At the Historical Materialism conference, the Saturday discussion between Professor David Harvey and myself on Marx’s double-edge law attracted more than 250 people. Sunday’s session on the economics of modern imperialism that I had organised also attracted a good turnout of around 60 people, many of which were clearly experts on the subject. Unfortunately for them, the four speakers (including myself) went over their allotted times and used up the available discussion time – apologies all round!
Anyway, at least the speakers presented some important arguments. I spoke last. But I think in this post, I shall outline my presentation first because I think it sets the scene for the others. G Carchedi and I have been working on some new empirical work, trying to gauge which countries are the imperialist ones and how much value they are able to extract from the dominated or periphery (we prefer those names rather than ‘Global North’ and ‘Global South’, which is too geographical). We emphasise that we are looking at the economic foundations of imperialism, not the political aspects or the superstructure if you like, ie the political control by imperialist countries over the periphery, or military might or interventions etc. Direct political control through colonies has mostly disappeared (although not completely); so imperialism operates mainly through economic control now (while throwing in the occasional coup or proxy war). After all, that is the aim of the imperialist powers: to appropriate as much value and resources from the dominated as possible. In that sense, the economic determines the political.
If we focus on the transfer of value from the periphery to the imperialist economies, there are several ways that this is achieved. There is value transfer through unequal exchange in international trade; through global value chain flows (transfer pricing) within multi-nationals; through factor income flows (debt interest, equity profits and property rents); through seignorage (ie control of the money supply: dollar is king) and through capital flows (foreign direct investment inflows and portfolio flows. ie buying and selling financial assets).
So which are the imperialist countries? Carchedi and I define them as those countries which get a long-term appropriation of value from subaltern countries. And this is achieved by the appropriation of surplus value by high technology companies (and countries) from low technology companies (countries). So imperialist countries can be defined as those with a persistently large number of companies as measured by their high national average organic composition of capital (OCC) and whose average technological development is higher than the national average of other countries.
In our work, we used the IMF data on net primary income flows between countries. These are cross-border flows of profit, interest and rent. We found that when these flows are netted out, there are about 10 countries at the most that fit the bill as imperialist. Indeed, nothing much has changed in the 100 years since Lenin wrote his analysis of imperialism: it’s still the same countries. No others have made it from dominated to imperialist status. Net primary income per head is concentrated in the G7 plus a few other small states and the tiny tax haven states). Every other country is an ‘also-ran’.

Stored data:
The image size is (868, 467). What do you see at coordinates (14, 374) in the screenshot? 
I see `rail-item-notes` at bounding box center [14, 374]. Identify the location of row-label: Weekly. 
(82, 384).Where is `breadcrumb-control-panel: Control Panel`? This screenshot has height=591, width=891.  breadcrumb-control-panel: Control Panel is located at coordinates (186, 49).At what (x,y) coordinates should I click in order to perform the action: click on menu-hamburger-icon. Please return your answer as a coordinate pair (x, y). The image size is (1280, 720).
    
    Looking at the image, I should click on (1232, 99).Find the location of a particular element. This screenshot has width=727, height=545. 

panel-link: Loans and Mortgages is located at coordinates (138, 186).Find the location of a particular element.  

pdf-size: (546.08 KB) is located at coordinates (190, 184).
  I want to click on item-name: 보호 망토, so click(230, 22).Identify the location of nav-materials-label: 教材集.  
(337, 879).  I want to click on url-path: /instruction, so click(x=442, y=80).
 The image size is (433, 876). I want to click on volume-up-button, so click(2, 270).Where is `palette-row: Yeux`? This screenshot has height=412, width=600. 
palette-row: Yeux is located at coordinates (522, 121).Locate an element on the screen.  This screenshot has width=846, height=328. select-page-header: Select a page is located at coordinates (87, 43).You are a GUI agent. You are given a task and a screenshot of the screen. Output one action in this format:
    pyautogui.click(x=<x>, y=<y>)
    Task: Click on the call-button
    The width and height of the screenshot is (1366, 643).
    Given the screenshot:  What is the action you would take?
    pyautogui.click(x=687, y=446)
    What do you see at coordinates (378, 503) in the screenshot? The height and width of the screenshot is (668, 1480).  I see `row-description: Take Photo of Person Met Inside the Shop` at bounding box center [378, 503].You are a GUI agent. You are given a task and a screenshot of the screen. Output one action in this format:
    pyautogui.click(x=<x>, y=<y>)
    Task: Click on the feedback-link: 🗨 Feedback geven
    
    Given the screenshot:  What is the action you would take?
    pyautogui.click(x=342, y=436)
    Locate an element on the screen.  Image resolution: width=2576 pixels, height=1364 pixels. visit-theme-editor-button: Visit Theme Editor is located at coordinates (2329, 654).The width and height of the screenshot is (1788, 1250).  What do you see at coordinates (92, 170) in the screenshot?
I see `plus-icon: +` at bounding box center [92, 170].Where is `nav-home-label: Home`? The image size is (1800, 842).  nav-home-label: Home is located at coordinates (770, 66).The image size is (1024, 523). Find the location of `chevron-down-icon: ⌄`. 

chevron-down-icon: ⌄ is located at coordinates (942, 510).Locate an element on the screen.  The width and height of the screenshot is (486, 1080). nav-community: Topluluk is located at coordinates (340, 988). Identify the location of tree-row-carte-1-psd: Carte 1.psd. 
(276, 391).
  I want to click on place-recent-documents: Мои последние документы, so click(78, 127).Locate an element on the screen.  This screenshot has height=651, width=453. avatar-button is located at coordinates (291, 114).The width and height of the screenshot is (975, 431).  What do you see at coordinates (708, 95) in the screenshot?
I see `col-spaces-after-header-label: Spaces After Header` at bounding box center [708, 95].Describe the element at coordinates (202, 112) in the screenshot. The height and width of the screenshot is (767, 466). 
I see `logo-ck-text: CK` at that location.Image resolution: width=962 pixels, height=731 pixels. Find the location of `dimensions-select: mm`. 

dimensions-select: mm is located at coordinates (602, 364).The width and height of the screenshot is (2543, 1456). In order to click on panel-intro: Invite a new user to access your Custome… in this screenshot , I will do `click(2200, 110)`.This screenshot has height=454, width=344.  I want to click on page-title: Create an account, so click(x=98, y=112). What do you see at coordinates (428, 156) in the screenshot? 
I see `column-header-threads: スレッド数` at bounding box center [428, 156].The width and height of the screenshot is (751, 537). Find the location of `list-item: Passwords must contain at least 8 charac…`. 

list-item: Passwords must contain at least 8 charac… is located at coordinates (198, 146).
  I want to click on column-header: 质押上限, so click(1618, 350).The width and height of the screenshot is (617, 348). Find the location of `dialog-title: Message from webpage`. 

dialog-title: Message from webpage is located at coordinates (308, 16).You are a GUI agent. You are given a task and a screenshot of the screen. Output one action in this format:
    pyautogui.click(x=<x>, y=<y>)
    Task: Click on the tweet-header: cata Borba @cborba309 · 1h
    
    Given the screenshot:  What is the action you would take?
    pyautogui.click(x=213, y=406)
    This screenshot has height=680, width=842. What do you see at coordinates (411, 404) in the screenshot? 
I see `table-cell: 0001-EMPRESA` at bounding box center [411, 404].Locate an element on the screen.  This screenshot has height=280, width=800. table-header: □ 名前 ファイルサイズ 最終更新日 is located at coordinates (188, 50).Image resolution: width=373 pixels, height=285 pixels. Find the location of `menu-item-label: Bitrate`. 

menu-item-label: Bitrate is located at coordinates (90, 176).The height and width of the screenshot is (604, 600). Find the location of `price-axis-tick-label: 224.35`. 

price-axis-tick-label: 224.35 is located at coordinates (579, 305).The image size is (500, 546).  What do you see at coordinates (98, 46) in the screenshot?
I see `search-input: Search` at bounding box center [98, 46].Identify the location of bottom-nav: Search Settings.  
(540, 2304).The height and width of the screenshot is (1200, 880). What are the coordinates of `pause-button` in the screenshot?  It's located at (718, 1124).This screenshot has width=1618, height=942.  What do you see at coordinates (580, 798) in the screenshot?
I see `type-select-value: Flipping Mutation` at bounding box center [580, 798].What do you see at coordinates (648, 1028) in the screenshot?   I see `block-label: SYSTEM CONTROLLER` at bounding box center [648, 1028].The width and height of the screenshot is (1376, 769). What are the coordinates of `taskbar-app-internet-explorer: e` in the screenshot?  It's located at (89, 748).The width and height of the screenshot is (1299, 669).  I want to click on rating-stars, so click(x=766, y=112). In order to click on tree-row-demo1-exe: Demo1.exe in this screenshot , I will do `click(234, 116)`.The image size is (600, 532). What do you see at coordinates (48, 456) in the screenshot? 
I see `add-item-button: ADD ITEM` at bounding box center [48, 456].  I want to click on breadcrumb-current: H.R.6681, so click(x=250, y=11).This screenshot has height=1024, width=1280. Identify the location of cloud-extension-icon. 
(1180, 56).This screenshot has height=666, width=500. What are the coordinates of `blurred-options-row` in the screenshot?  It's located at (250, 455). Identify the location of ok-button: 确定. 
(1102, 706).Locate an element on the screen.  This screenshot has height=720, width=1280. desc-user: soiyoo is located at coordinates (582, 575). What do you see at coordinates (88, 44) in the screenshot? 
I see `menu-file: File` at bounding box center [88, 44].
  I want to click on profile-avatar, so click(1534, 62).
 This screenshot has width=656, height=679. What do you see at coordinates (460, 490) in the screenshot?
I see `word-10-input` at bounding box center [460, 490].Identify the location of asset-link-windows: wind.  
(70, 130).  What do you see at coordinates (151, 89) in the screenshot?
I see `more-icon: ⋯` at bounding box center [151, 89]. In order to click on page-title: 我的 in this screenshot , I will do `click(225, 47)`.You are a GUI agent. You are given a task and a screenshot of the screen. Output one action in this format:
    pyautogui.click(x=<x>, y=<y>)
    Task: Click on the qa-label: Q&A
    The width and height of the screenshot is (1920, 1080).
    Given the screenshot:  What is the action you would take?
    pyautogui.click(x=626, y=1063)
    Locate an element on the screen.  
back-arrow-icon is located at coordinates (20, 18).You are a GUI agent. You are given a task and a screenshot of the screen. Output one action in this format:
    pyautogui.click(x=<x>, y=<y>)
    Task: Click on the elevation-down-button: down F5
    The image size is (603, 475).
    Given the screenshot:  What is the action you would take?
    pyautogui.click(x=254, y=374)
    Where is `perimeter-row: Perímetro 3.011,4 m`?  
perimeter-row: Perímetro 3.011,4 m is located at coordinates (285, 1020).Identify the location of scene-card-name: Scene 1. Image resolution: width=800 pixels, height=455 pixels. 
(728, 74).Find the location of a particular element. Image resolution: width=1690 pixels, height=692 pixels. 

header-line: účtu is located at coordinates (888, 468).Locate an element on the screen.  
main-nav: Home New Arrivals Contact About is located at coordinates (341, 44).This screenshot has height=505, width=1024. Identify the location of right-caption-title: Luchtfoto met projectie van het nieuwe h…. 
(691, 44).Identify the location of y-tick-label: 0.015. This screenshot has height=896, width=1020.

Required action: Resume the account of the conference session on the economics of modern imperialism, picking up after its final sentence.

Response below:
The G8-plus countries own the vast bulk of all the foreign-owned assets. Even the so-called BRICS (Brazil, Russia, India, China and South Africa) own little abroad compared to the imperialist countries. The G8 has six times as much FDI stock as the BRICS.
The main way that value is transferred from the periphery to the imperialist nations is still through international trade. There has been a large increase in intra-firm trade by affiliates to the parent company using price mark-ups (transfer pricing). For example, UNCTAD reckons that trans-national companies (TNCs) are involved in 80% of global trade. And of TNC trade, about 40% is intra-firm; 15% through fixed contracts with suppliers and 40% with so-called arms-length firms (ie not owned affiliates but ‘captive’ domestic firms). Actual intra-firm trade (affiliates to parent company) is about 33% of all annual trade. So the main way is still export trade on world markets with internationally set prices.(UNCTAD GVC)
In Capital, Marx shows that, through competition, there is a tendency for the profit rates measured in value (labour time) to equalise into prices of production. There is a transfer of value from some capitals to others to bring about this equalisation of profit rates. This transfer process in competition also applies to international trade. The transfer of value from the dominated to the imperialist economies is achieved by the tendency to equalise rates of profit between nations in the international market for goods and capital.
The periphery has less technology and more labour and so produces more value (in labour time) to make the same product. The imperialist countries have more technology and less labour and so produce less value (in labour time). When profit rates are equalised through competition in world markets, then a portion of the extra surplus value that has been extracted from the workers by the capitalists in the South gets transferred to the capitalists of the North. So, although international trade in goods and services appears to work through equality of exchange (money for goods, goods for money at set prices), beneath the surface, there is an unequal exchange of value (UE). The imperialist capitals gain extra value while the peripheral capitalists lose value. Figure 13 of my PP presentation shows how this transfer of value works. (The economics foundations of imperialism)
Carchedi and I have made calculations of the magnitude of this transfer of value. We used some aggregate databases and applied a formula for the transfer. Details of this are in Figure 14 of the PP presentation and excel files are available for anybody who wants to replicate and check our methods and workings. We found that the transfer of value from the dependent bloc (defined as below) to the G7 rose from $20bn a year in the 1960s; to $90bn in the 1970s, dropping off to $50bn in the 1980s. Then with China becoming the great trading force, there was a take-off from the late 1990s to reach over $120bn by the time of the Great Recession.
So there is annual value transfer from these countries to the G7 through their international trade of $120bn or more a year. This annual transfer of value to the imperialist countries (G7) is equivalent to about 2-3% of their combined GDP. But the transfer from the dominated countries is much more, around 10% of their combined GDP. So there is a substantial transfer out of the South through unequal exchange.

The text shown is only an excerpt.